A seguire, Marte, fotografato più recetemente da Spirit, il primo dei due rover gemelli della NASA che dal 2004 hanno inziato a esplorare il pianeta, funzionando contro ogni aspettativa fino al 2011. L’immagine sembrerebbe quella di un deserto di sabbia con rocce stratificate e dai bordi taglienti, dunque poco esposte a processi atomsferici. E se attualmente le condizioni sul pianeta rosso, la sua tenue atmosfera e le condizioni di pressione e temperatura al suolo, rendono impossibile l’esistenza di acqua liquida, gli scienziati sono sempre più convinti che in un passato più o meno lontano questa possa essere esistita ed aver modificato la superficie del pianeta, esattamente come succede oggi per la Terra. E proprio come succede per la Terra, anche Marte ha un clima che risente di stagioni periodiche, un’intensa attività vulcanica e alcuni indizi suggeriscono che nella sua storia sia esistita attivita tettonica.

La penultima immagine è l’orizzonte di Titano, fotografato dalla sonda europea Huygens nel 2005, alla fine della sua avventurosa discesa nell’atmosfera della Luna di Saturno. Qui, il panorama potrebbe sembrare terrestre, con rocce arrotondate, levigate da processi atmosferici simili a quelli del nostro pianeta. I dati raccolti dagli strumenti ancora funzionanti sulla Cassini-Huygens parlano di una luna con una atmosfera di azoto, metano e idrocarburi dove esiste un ciclo del metano che alimenta i laghi che si trovano sulla sua superficie, in tutto e per tutto simile a quello terrestre dell’acqua.

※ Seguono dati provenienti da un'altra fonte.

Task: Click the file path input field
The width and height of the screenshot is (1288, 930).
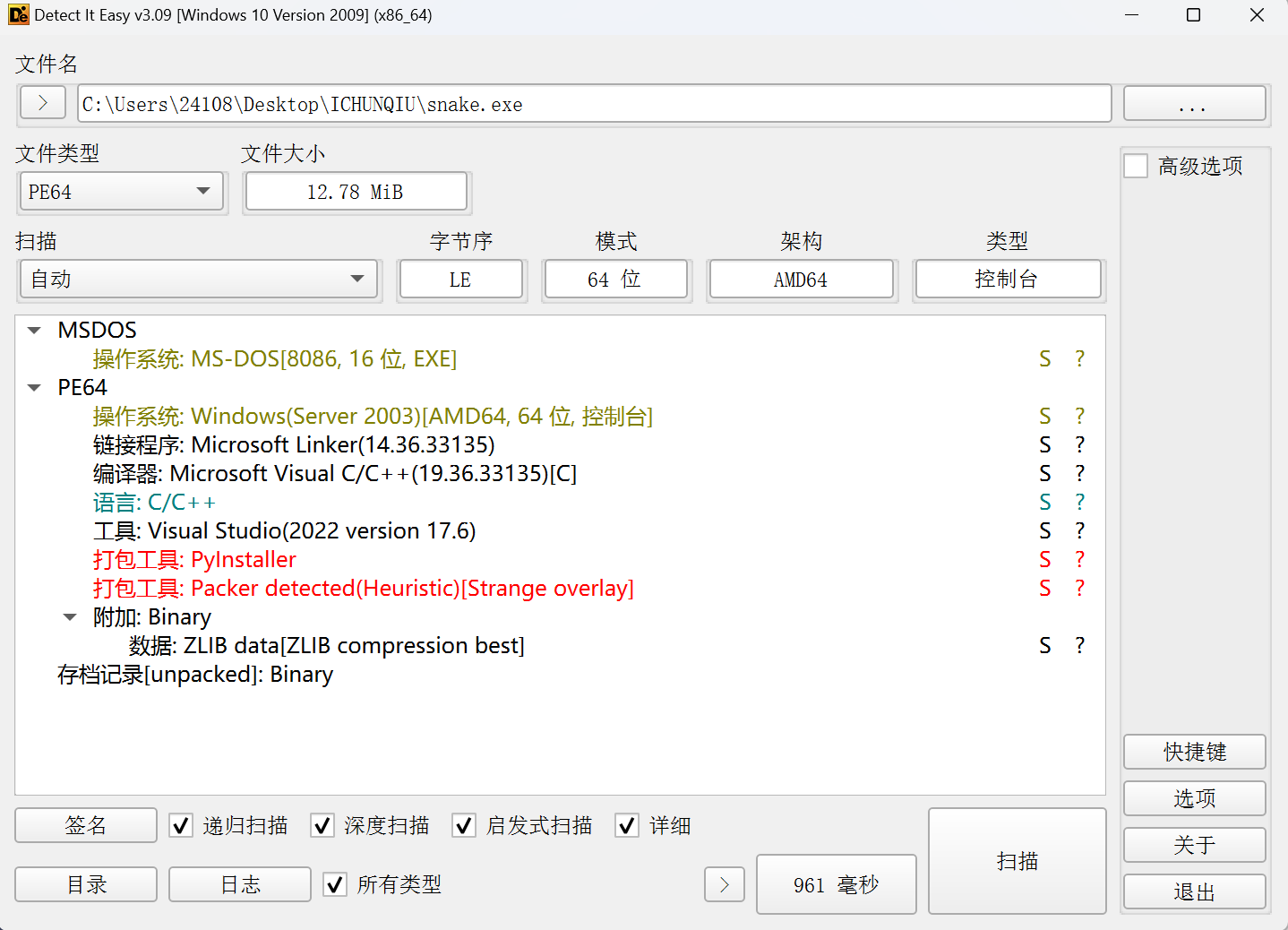Action: (594, 104)
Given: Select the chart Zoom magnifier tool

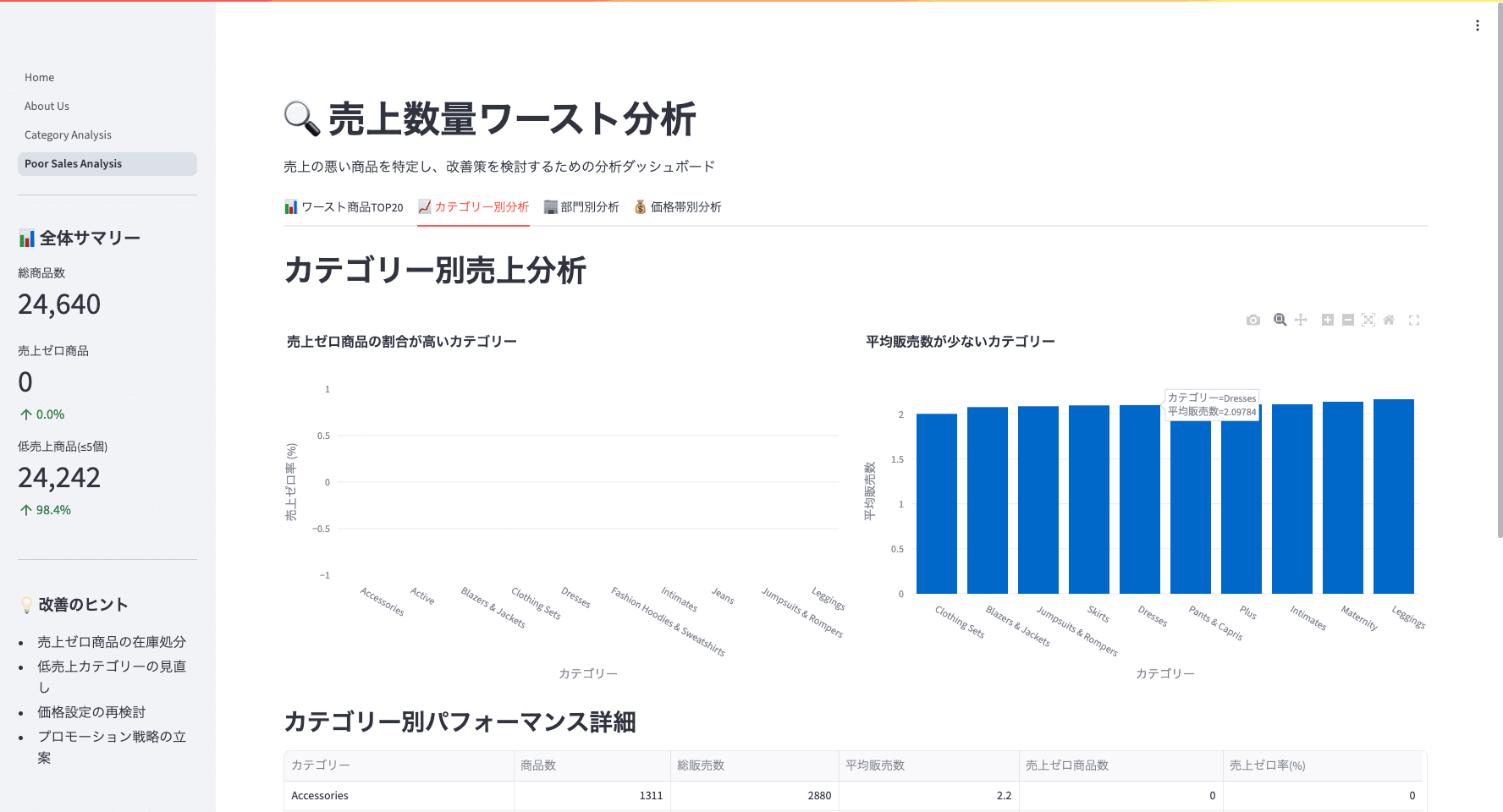Looking at the screenshot, I should [1280, 320].
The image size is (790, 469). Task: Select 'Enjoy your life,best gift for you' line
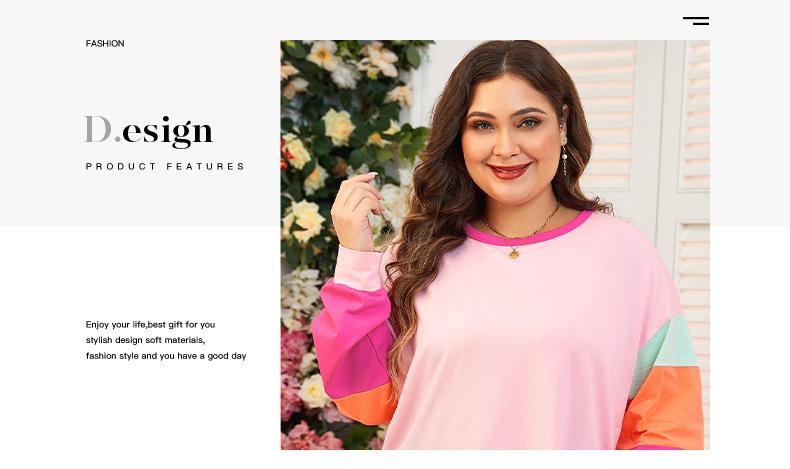(x=150, y=324)
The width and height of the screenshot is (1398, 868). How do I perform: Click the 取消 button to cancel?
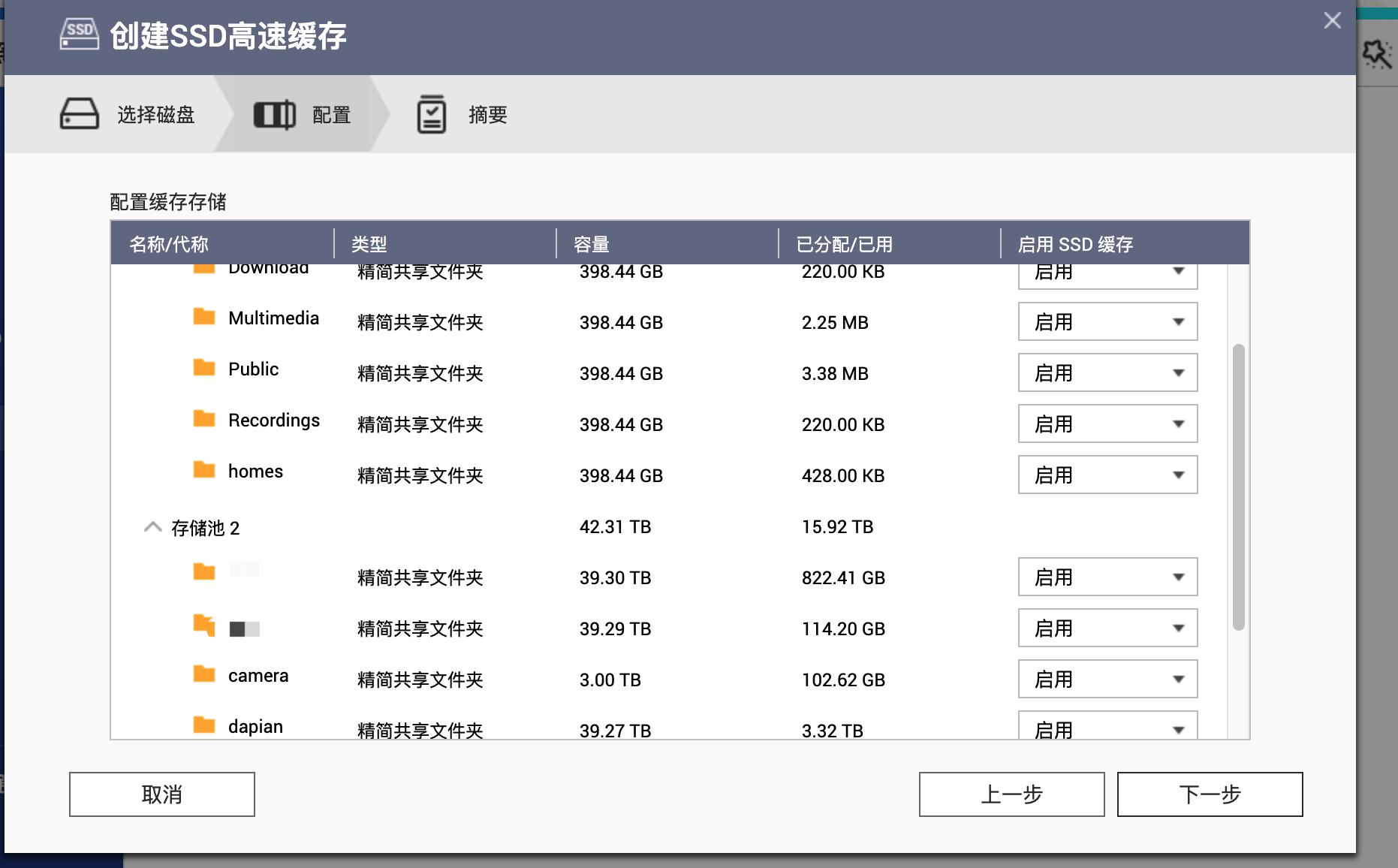[161, 794]
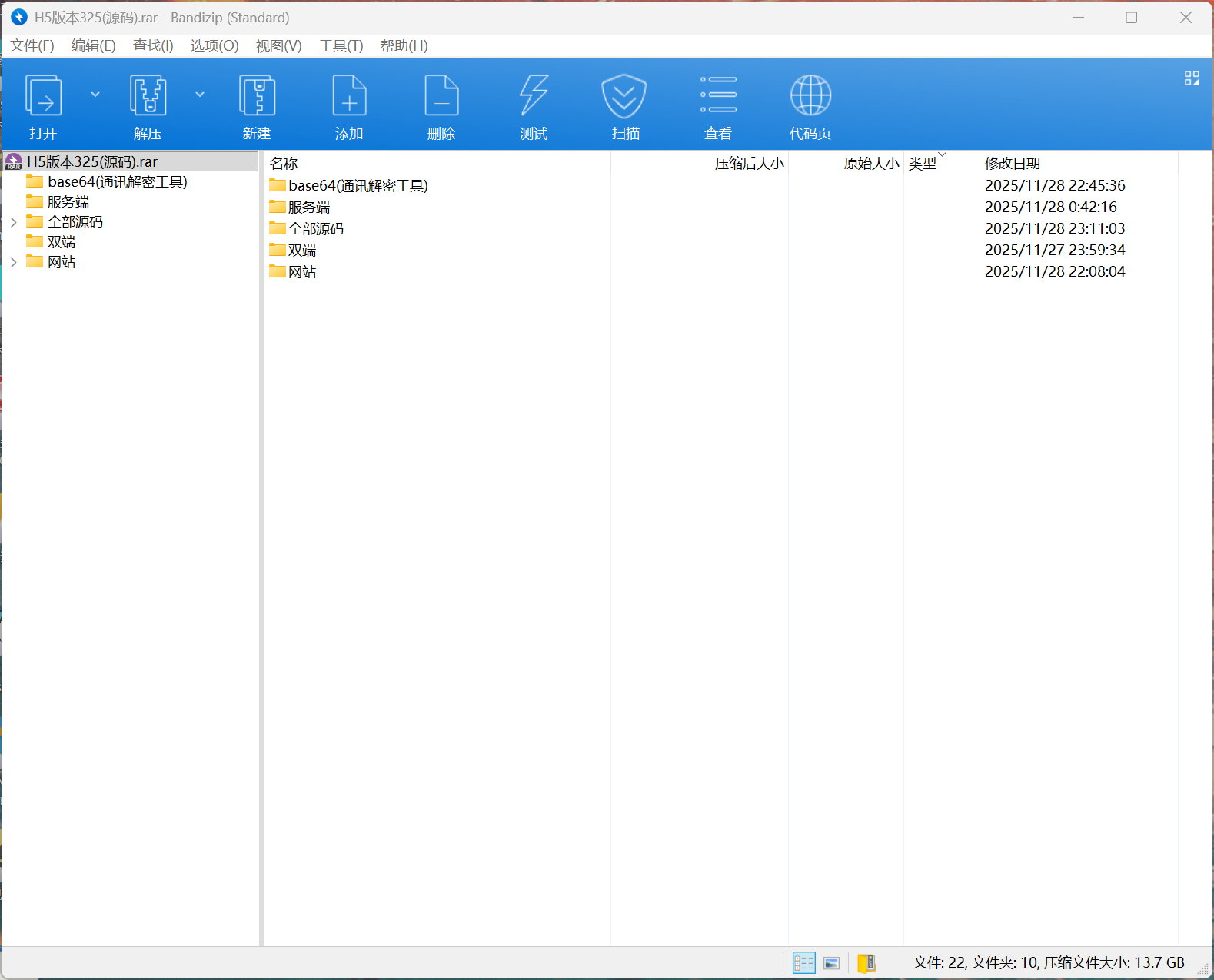Click the Open (打开) toolbar icon
Screen dimensions: 1214x980
[44, 96]
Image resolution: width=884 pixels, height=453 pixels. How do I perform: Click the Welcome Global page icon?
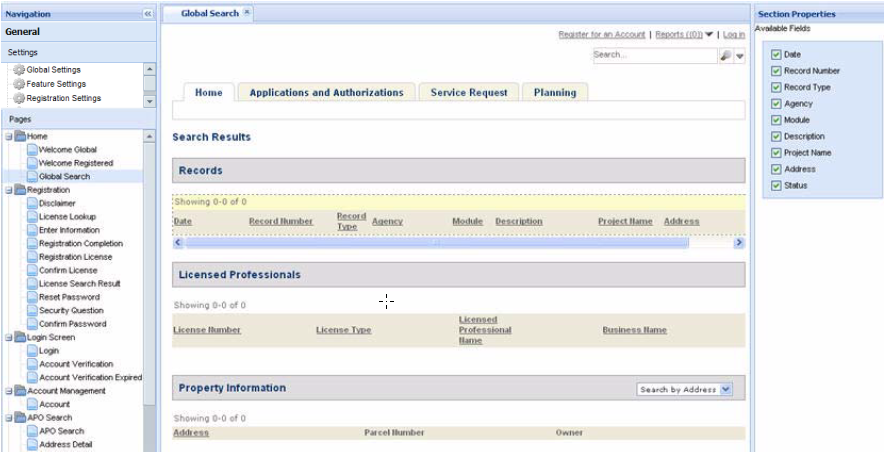[x=32, y=150]
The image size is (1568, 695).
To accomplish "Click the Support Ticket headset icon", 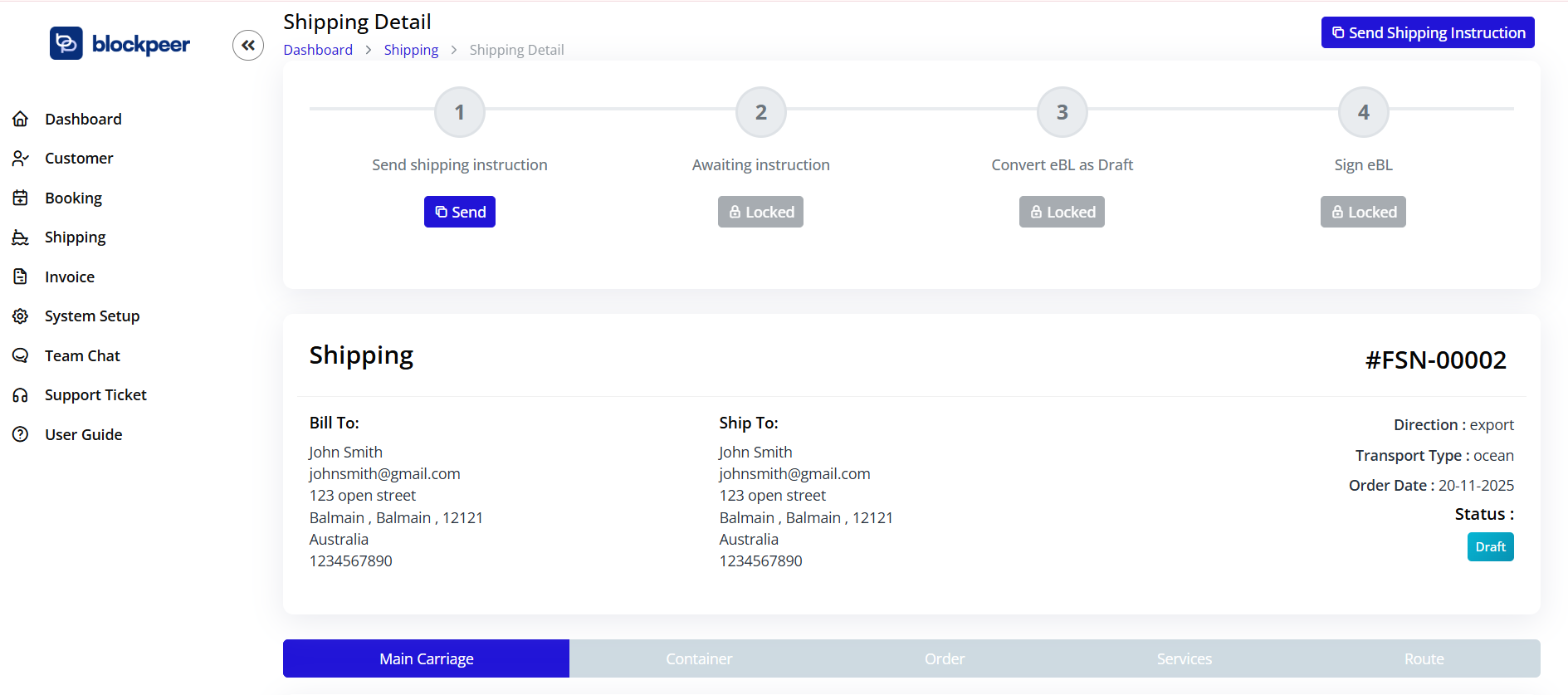I will 21,395.
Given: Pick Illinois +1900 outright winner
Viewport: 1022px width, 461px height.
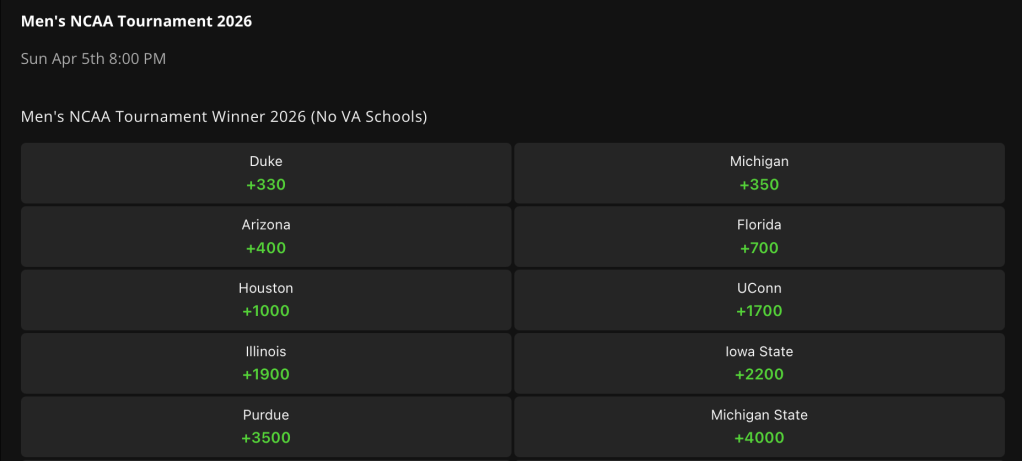Looking at the screenshot, I should coord(266,363).
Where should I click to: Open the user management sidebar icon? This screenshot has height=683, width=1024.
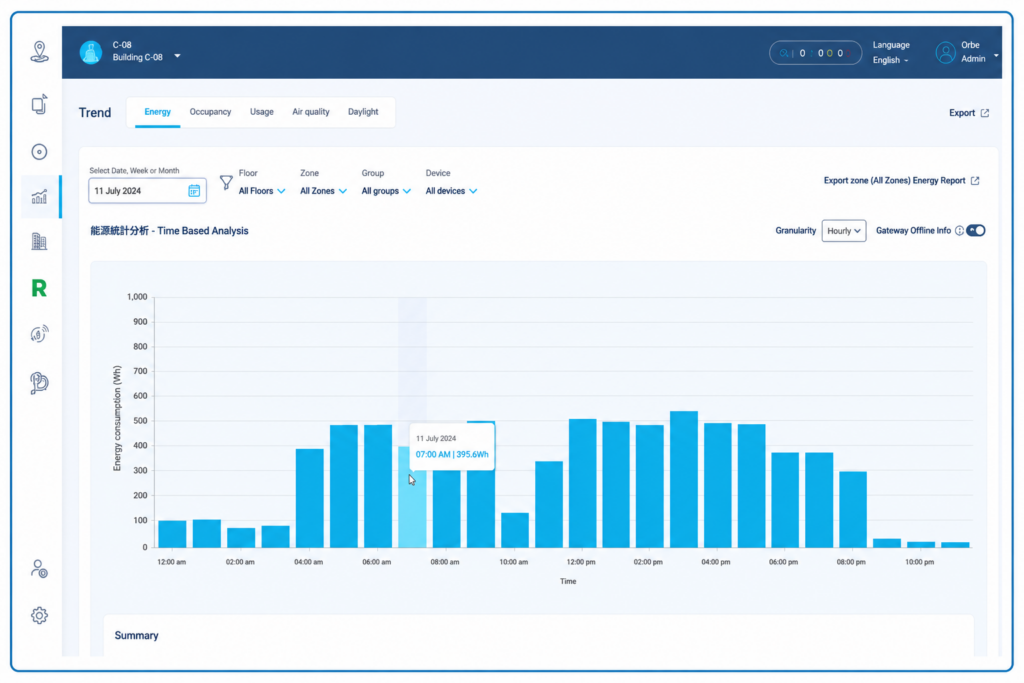click(x=39, y=569)
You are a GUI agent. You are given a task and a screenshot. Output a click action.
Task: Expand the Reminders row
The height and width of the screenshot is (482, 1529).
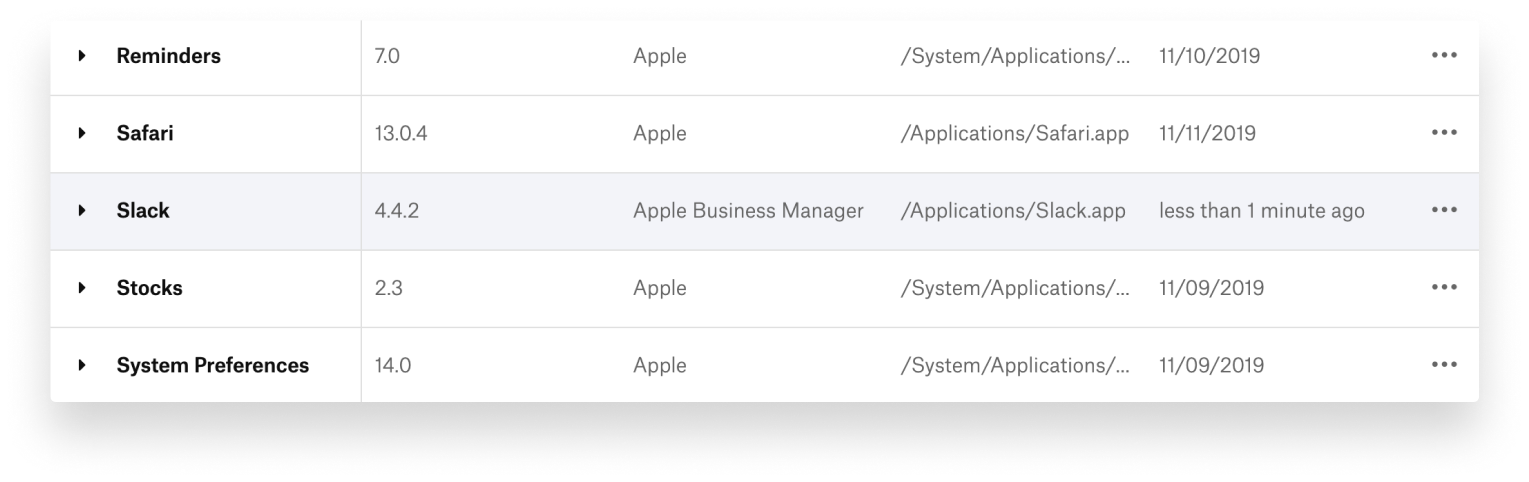82,56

Acqua protagonista dell’ultima immagine, decisamente terrestre, uno dei tanti oceani che ricoprono oltre il 70% del nostro pianeta. Una delle possibili conclusioni di una serie di processi evolutivi, che in presenza di alcune fortuite e quasi miracolose condizioni (definite da quella che si chiama “zona abitabile” del pianeta) può portare, in alcuni rari casi, alla nascita della vita.